▶ **Task to complete**
If an entry holds a picture, leave the picture out and output everything else exactly.

▶ **Data for the task**
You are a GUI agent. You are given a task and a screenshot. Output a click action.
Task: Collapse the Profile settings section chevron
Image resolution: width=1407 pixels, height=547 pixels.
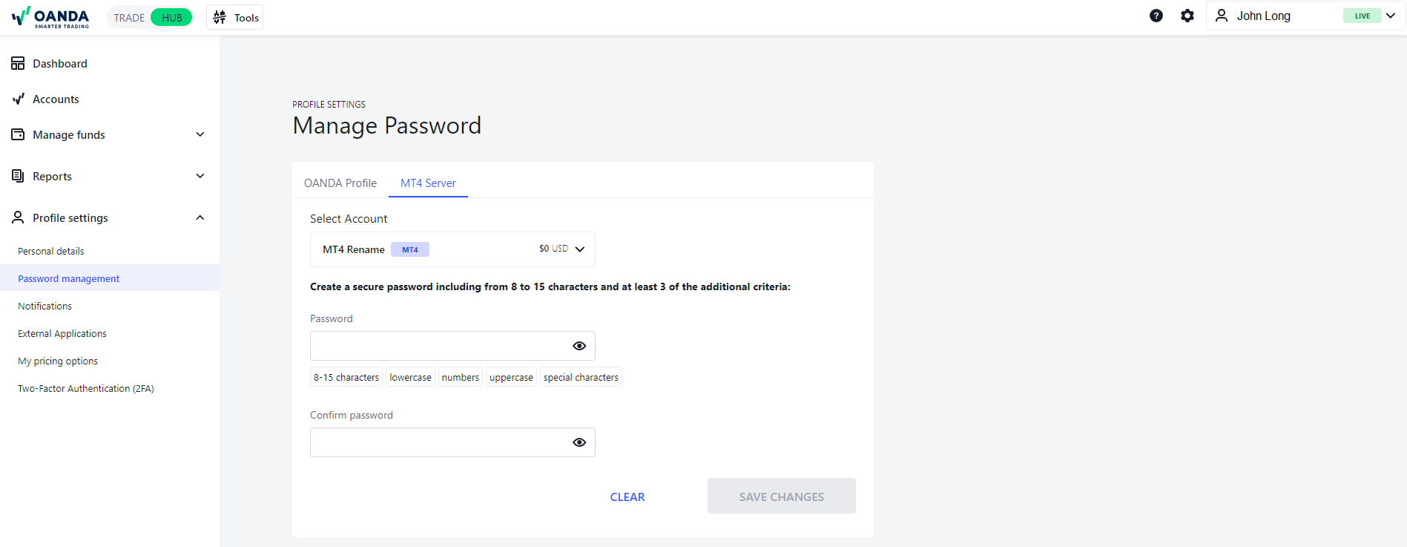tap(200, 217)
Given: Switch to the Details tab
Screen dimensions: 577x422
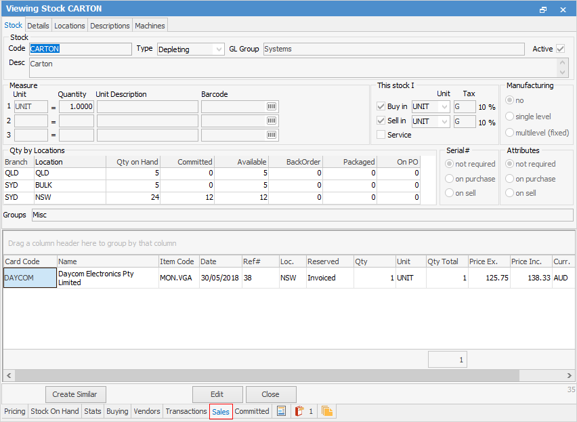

▶ **Output**
You are a GUI agent. You are given a task and a screenshot. Output a click action.
Task: Collapse the Profile settings section chevron
Image resolution: width=1407 pixels, height=547 pixels.
tap(200, 217)
Given: Switch to the Details tab
Screen dimensions: 577x422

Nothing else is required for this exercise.